She closed her door and Reid, in the dark of the hallway, heard her unlatch the chain, and then Elle's door was open and he stepped into the yellow glow of a lamp and felt something wash over him, which was not quite comfort or contentment but simply something else, something good, something right.
("Hey."
"Hi."
"Are you okay?"
"Yeah, why wouldn't I be?"
"I thought maybe ... you might want to talk."
"Don't go all profiler on me."
"Elle, you got shot in your own home, and then you came back to the BAU like nothing even happened. Thinking you might want to talk isn't profiling you; it's Psych 101. Please?"

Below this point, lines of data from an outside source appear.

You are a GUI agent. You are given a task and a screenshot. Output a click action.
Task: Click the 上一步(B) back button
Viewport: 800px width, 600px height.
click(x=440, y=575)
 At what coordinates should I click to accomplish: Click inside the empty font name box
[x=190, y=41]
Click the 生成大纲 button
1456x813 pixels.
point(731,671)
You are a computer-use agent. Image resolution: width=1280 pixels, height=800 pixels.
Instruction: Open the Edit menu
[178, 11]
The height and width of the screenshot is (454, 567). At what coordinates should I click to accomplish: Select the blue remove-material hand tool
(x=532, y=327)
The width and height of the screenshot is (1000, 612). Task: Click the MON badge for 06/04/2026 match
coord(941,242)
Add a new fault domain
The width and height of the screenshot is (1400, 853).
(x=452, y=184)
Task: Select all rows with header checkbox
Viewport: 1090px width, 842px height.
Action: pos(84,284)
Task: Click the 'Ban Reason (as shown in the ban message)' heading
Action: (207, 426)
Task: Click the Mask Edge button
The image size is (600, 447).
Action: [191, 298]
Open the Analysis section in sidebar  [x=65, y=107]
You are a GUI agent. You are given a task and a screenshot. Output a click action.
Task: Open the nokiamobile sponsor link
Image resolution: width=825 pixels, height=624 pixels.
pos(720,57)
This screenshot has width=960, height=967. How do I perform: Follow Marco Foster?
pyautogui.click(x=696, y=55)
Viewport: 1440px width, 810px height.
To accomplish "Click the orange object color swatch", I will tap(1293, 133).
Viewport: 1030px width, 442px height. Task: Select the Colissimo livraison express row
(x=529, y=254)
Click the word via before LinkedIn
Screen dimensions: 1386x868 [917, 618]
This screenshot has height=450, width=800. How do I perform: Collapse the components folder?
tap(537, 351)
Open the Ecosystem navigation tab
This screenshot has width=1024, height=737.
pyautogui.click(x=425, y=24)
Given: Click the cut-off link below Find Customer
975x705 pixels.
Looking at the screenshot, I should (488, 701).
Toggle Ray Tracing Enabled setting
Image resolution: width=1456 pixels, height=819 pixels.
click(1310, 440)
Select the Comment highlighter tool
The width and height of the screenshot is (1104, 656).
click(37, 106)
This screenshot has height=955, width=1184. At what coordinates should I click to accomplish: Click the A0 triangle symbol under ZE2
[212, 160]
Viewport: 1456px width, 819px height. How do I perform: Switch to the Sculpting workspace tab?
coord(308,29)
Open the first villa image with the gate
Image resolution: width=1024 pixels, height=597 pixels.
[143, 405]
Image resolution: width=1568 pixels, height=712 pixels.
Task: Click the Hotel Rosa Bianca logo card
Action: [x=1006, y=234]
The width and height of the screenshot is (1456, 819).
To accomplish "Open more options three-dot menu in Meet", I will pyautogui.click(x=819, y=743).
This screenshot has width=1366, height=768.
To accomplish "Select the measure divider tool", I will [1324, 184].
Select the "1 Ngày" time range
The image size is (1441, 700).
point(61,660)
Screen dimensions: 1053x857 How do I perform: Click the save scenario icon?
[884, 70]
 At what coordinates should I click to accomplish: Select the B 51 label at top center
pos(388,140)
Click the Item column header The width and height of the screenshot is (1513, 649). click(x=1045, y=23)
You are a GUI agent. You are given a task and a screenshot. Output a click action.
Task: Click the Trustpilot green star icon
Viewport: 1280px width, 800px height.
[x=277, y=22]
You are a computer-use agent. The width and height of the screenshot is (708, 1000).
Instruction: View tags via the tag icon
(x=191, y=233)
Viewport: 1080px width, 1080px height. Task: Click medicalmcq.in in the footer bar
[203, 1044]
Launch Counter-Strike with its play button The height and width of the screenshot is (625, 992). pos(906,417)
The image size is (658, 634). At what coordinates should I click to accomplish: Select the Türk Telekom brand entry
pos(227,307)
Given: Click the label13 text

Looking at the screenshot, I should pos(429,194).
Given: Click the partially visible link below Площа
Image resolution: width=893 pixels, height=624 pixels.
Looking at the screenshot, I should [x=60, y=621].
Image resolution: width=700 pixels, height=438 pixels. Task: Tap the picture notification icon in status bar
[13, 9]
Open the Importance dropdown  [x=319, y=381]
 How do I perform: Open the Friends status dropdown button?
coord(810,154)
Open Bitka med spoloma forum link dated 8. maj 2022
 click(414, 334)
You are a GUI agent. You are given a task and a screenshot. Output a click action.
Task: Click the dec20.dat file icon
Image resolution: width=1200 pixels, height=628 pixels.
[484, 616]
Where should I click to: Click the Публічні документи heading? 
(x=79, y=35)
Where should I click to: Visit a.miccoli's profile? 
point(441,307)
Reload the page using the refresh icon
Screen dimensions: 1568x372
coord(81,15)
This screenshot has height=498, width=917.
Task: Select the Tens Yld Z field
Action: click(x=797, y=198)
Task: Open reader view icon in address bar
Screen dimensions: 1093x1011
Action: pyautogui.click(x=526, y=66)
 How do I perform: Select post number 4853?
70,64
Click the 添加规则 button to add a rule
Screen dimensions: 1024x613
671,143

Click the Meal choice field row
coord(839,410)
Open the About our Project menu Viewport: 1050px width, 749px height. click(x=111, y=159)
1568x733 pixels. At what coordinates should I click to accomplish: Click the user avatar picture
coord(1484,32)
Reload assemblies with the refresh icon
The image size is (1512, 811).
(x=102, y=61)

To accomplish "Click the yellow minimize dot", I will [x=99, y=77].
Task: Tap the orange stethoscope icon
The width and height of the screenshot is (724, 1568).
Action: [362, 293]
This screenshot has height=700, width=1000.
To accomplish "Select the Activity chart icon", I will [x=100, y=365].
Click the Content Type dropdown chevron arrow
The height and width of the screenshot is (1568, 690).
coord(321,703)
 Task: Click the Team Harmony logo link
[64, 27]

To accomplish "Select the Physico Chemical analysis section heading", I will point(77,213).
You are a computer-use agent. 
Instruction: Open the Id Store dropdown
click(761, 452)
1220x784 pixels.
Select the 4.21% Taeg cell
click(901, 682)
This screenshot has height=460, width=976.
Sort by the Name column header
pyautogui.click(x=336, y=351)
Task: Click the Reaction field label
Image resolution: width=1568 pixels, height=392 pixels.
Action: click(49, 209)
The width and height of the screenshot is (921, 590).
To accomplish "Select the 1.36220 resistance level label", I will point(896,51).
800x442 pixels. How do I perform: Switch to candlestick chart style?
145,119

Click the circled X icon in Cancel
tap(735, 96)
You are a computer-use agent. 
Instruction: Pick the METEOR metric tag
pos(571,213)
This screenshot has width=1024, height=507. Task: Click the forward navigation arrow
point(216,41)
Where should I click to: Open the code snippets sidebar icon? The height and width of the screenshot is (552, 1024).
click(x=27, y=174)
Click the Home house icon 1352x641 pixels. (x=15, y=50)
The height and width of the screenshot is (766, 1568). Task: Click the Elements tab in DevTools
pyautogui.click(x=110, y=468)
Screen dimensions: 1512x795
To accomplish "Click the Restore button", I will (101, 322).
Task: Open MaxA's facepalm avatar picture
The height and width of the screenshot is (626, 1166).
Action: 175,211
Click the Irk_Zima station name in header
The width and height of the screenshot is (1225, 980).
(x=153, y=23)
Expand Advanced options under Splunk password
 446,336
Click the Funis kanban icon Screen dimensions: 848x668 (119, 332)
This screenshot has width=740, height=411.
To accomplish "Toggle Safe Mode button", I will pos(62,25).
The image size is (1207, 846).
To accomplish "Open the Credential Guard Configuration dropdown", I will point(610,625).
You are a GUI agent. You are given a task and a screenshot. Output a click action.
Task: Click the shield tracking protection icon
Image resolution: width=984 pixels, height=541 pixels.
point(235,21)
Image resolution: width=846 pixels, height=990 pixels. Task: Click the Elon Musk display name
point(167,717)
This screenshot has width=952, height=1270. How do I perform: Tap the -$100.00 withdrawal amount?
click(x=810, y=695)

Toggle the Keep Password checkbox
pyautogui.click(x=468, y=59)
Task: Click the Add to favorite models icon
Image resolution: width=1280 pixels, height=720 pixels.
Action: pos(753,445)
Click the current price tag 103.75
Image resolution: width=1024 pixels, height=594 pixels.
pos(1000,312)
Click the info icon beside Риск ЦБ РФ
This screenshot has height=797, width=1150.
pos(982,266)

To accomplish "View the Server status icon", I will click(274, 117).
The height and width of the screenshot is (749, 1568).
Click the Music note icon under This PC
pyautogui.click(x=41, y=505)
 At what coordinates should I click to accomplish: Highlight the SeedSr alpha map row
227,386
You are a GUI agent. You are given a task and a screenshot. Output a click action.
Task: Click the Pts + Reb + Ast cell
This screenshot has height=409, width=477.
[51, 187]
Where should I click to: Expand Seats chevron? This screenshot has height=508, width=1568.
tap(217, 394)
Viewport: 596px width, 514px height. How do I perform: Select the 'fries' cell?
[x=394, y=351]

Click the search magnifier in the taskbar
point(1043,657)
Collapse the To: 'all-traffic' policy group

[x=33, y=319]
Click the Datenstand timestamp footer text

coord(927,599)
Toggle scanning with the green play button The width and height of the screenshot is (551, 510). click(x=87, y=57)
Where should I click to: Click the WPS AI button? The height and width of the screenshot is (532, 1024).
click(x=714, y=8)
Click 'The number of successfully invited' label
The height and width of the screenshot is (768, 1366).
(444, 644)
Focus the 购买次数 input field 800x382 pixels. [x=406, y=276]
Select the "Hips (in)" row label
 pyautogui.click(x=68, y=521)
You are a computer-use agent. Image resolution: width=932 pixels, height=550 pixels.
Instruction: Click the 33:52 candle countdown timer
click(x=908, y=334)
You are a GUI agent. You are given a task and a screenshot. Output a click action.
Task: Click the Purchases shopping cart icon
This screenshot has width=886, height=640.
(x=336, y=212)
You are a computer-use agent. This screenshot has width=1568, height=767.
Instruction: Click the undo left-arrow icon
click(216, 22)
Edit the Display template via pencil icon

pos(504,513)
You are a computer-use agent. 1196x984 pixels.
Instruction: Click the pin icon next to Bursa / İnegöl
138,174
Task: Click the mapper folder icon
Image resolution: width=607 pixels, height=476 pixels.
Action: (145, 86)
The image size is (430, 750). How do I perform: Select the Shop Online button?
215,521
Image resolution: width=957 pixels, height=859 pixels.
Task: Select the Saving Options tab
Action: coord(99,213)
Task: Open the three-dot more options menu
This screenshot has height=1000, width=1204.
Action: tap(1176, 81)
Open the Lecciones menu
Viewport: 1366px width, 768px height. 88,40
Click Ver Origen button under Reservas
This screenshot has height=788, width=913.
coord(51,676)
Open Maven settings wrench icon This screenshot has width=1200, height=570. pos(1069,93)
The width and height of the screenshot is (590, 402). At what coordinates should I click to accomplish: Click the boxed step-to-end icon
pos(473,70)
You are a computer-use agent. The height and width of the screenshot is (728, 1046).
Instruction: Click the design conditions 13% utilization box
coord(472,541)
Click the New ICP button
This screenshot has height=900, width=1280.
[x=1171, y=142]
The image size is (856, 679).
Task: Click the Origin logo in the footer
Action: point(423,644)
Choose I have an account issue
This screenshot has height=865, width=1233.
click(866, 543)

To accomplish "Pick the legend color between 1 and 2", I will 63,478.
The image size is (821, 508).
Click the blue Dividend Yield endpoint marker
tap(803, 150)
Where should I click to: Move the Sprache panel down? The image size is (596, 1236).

"...After he shot me, he reached into my wound so he could write on the wall in my blood. I was barely conscious, but I could feel his hand in there ... and sometimes it's like I can still feel it…"
"Elle ... he's dead. You're...you're right here. You won."
"Then here's to winning.")
Reid sat on Elle's couch, a glass of rum on the coffee table in front of him—the only alcohol Elle had in her house. With his forearms resting on his knees, he stared at the floor.
"Reid…" Elle took a sip of her drink. "What happened to you?"
Reid drank some rum and the drink filled him with warmth, artificial but gratifying. He wiped his mouth with the back of his hand and looked up to meet Elle's gaze.
"Elle…after you got shot, you told me that you could still feel the unsub's hand in your wound."
Elle's hand rested on her stomach for a moment, over the spot that Reid knew she would always be able to find; the scar, the place where she'd felt more pain that she'd ever thought she could feel. Her eyes were lost in memory for a minute before she responded, carefully: "Yes."
"What's it—what was it like, feeling it?"
Elle was quiet, thinking, remembering, and in her silence Reid could hear a click-click-click of her memories flowing together, forming into words.
"I wanted to rip my heart from my chest to make the feeling stop," her voice was soft. "I had this energy that couldn't be expelled; it made me shaky; it made me feel sick but I couldn't throw up. I couldn't get rid of it no matter how I tried…my heart felt like it was going to shatter into a million pieces on the floor."
Reid stared at his glass, swirling the rum inside it. "I…I have to—I wanted to ask…do you ever stop feeling that way?"
Elle's face betrayed her before she had a chance to think of a lie; with horror Reid saw it, that terror and fear that kept her up at night, that made her buy another lock on her door and that made her feel cold and compact with frightening loneliness. His heart plummeted to his feet as she bit back tears, looking down at her hands, and slowly shook her head.
"No," she whispered. "No."
Reid looked away, down into his glass, and felt Elle take his hand in hers; her fingers were like ice. He looked up again and stared into her eyes for what seemed like the longest time. Elle bit her lip apprehensively.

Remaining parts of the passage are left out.